* _What to do_: Copy the entries character for character, beginning at the first line and stopping after the line that contains "Looking at the image, I should click on (391, 272).", with that line included.

Extracted data entries:
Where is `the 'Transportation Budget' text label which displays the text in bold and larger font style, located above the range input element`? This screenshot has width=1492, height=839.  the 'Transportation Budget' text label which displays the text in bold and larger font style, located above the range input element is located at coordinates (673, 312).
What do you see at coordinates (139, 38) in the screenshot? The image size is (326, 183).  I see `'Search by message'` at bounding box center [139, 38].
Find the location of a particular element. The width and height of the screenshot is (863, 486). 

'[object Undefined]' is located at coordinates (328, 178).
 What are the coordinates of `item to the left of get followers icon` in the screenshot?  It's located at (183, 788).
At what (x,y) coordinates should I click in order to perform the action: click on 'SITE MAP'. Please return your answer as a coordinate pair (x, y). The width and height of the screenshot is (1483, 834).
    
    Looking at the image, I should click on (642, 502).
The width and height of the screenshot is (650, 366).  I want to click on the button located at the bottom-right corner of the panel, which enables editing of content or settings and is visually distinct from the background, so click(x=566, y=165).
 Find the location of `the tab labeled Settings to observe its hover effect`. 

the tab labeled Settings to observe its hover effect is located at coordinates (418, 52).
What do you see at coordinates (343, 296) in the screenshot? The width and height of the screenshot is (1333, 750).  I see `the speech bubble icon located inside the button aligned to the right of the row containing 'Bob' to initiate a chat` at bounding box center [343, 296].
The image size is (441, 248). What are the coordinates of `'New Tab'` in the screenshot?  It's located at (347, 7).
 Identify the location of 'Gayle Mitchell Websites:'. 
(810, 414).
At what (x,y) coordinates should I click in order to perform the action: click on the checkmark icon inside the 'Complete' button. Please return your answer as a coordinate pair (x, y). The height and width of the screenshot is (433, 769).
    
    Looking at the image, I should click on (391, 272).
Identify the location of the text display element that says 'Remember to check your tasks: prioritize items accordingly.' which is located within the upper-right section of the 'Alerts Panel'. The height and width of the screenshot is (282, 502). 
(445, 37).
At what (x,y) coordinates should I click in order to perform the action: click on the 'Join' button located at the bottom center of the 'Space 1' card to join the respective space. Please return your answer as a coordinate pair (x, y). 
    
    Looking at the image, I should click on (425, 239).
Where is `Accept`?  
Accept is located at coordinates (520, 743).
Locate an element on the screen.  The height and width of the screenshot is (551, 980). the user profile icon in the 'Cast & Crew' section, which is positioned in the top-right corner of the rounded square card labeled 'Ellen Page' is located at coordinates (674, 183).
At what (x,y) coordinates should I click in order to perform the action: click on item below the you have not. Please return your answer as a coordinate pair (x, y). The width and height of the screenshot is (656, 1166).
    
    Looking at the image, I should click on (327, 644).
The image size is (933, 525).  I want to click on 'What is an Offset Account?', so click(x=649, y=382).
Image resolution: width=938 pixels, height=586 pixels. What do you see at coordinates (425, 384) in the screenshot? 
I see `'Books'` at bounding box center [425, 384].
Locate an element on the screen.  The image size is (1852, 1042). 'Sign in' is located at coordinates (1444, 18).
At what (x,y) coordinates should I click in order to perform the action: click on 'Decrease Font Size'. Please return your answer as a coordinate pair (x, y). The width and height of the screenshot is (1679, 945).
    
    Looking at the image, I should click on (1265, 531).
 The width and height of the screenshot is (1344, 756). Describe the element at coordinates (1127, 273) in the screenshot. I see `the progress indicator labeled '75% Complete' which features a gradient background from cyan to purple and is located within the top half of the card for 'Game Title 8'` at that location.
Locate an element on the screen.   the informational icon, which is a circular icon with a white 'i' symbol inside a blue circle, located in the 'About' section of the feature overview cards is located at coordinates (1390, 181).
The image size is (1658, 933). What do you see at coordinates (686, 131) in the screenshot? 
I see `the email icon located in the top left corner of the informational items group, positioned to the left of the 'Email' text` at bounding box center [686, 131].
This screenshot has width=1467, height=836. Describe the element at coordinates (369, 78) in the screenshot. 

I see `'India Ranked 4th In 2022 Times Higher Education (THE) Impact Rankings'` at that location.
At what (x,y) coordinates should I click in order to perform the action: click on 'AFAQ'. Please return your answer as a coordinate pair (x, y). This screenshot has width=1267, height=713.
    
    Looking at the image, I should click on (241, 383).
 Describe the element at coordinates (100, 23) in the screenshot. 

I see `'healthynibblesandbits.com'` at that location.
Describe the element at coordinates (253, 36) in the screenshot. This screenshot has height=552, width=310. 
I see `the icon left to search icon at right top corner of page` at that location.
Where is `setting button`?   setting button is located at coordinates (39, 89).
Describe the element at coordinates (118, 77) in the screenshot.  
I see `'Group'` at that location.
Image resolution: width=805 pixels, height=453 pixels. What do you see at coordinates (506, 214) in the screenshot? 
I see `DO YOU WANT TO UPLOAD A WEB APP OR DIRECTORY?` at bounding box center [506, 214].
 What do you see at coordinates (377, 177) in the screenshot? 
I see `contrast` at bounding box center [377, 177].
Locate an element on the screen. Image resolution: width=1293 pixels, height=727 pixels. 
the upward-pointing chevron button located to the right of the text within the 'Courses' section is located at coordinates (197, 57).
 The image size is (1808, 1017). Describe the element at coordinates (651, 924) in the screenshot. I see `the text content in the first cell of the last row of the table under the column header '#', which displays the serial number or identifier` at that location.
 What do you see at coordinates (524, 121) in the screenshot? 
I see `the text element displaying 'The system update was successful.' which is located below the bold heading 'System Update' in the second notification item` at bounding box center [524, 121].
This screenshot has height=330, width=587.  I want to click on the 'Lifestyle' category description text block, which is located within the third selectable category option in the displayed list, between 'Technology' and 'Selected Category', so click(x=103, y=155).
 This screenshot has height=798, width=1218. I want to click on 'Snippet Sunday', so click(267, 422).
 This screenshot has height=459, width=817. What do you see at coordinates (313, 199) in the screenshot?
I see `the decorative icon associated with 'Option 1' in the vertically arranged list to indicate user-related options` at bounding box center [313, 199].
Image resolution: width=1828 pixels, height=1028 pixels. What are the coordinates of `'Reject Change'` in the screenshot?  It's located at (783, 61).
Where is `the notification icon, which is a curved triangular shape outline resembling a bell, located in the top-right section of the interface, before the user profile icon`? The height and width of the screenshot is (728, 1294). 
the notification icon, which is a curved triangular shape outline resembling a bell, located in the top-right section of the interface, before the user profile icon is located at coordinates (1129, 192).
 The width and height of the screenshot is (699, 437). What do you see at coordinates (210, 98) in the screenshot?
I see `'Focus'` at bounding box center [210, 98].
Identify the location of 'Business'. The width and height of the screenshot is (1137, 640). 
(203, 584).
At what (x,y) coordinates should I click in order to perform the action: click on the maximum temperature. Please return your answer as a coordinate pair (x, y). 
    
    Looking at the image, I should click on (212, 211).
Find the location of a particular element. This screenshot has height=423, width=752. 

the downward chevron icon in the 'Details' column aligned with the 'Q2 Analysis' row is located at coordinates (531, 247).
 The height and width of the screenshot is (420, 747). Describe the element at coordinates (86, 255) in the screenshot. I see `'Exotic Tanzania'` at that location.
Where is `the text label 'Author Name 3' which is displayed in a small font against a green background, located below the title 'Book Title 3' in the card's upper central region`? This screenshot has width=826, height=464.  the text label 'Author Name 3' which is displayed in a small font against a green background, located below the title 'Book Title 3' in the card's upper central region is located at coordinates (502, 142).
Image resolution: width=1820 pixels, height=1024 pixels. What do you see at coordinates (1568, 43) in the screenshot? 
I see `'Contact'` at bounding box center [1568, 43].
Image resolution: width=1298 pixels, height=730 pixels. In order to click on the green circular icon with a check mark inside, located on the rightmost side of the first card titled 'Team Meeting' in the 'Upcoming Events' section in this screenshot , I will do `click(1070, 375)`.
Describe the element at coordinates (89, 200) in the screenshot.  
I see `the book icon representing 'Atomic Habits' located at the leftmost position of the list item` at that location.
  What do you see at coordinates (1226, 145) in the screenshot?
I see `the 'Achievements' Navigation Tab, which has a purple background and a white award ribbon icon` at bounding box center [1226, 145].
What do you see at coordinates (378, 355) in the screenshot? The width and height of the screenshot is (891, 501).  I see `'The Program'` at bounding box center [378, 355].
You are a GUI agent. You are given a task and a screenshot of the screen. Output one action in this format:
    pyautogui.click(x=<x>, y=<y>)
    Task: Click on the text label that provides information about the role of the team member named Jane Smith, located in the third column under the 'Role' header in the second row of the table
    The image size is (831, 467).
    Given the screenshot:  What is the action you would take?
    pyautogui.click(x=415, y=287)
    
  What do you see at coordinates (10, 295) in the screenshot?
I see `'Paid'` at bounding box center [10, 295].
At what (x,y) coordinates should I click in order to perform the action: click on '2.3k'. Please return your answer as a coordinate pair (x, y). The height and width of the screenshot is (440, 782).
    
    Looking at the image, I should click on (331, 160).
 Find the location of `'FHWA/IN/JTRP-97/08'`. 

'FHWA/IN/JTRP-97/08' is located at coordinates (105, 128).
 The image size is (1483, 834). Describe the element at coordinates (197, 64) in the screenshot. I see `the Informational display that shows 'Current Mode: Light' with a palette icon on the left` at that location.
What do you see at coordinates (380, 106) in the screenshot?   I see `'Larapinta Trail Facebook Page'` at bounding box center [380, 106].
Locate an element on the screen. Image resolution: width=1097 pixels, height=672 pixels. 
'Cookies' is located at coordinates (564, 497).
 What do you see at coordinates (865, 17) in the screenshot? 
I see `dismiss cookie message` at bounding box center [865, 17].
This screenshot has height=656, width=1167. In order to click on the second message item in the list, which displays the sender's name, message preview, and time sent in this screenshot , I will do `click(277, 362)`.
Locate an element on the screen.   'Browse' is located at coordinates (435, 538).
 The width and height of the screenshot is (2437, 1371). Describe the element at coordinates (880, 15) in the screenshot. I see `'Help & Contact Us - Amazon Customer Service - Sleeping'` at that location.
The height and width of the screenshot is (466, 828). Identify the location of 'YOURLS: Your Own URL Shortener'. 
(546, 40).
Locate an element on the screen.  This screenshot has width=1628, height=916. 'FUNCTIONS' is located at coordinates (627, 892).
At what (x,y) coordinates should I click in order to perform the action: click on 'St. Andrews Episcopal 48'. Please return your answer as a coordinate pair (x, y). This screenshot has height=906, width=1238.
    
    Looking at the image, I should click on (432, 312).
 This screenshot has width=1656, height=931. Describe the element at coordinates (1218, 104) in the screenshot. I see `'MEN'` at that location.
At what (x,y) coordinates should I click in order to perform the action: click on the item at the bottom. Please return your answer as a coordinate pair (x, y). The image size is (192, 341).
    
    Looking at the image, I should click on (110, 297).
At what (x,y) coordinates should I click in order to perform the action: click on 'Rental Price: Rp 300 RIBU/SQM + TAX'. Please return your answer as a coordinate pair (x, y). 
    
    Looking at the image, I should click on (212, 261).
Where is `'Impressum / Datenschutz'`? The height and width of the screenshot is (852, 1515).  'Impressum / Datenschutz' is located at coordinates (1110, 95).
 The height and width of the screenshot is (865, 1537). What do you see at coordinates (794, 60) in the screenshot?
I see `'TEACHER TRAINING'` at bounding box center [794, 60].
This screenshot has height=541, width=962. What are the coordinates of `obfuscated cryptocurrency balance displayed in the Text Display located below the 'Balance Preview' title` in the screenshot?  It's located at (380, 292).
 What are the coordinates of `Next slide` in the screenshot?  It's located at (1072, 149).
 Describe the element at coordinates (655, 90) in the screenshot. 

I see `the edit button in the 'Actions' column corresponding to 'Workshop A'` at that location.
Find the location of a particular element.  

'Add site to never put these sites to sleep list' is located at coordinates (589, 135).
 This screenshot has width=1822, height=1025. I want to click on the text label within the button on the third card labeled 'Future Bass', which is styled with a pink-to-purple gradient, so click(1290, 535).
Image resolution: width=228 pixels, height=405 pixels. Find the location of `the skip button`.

* _Output for this exercise_:
Where is `the 'Transportation Budget' text label which displays the text in bold and larger font style, located above the range input element`? This screenshot has width=1492, height=839.  the 'Transportation Budget' text label which displays the text in bold and larger font style, located above the range input element is located at coordinates (673, 312).
What do you see at coordinates (139, 38) in the screenshot? The image size is (326, 183).  I see `'Search by message'` at bounding box center [139, 38].
Find the location of a particular element. The width and height of the screenshot is (863, 486). 

'[object Undefined]' is located at coordinates (328, 178).
 What are the coordinates of `item to the left of get followers icon` in the screenshot?  It's located at (183, 788).
At what (x,y) coordinates should I click in order to perform the action: click on 'SITE MAP'. Please return your answer as a coordinate pair (x, y). The width and height of the screenshot is (1483, 834).
    
    Looking at the image, I should click on (642, 502).
The width and height of the screenshot is (650, 366).  I want to click on the button located at the bottom-right corner of the panel, which enables editing of content or settings and is visually distinct from the background, so click(x=566, y=165).
 Find the location of `the tab labeled Settings to observe its hover effect`. 

the tab labeled Settings to observe its hover effect is located at coordinates (418, 52).
What do you see at coordinates (343, 296) in the screenshot? The width and height of the screenshot is (1333, 750).  I see `the speech bubble icon located inside the button aligned to the right of the row containing 'Bob' to initiate a chat` at bounding box center [343, 296].
The image size is (441, 248). What are the coordinates of `'New Tab'` in the screenshot?  It's located at (347, 7).
 Identify the location of 'Gayle Mitchell Websites:'. 
(810, 414).
At what (x,y) coordinates should I click in order to perform the action: click on the checkmark icon inside the 'Complete' button. Please return your answer as a coordinate pair (x, y). The height and width of the screenshot is (433, 769).
    
    Looking at the image, I should click on (391, 272).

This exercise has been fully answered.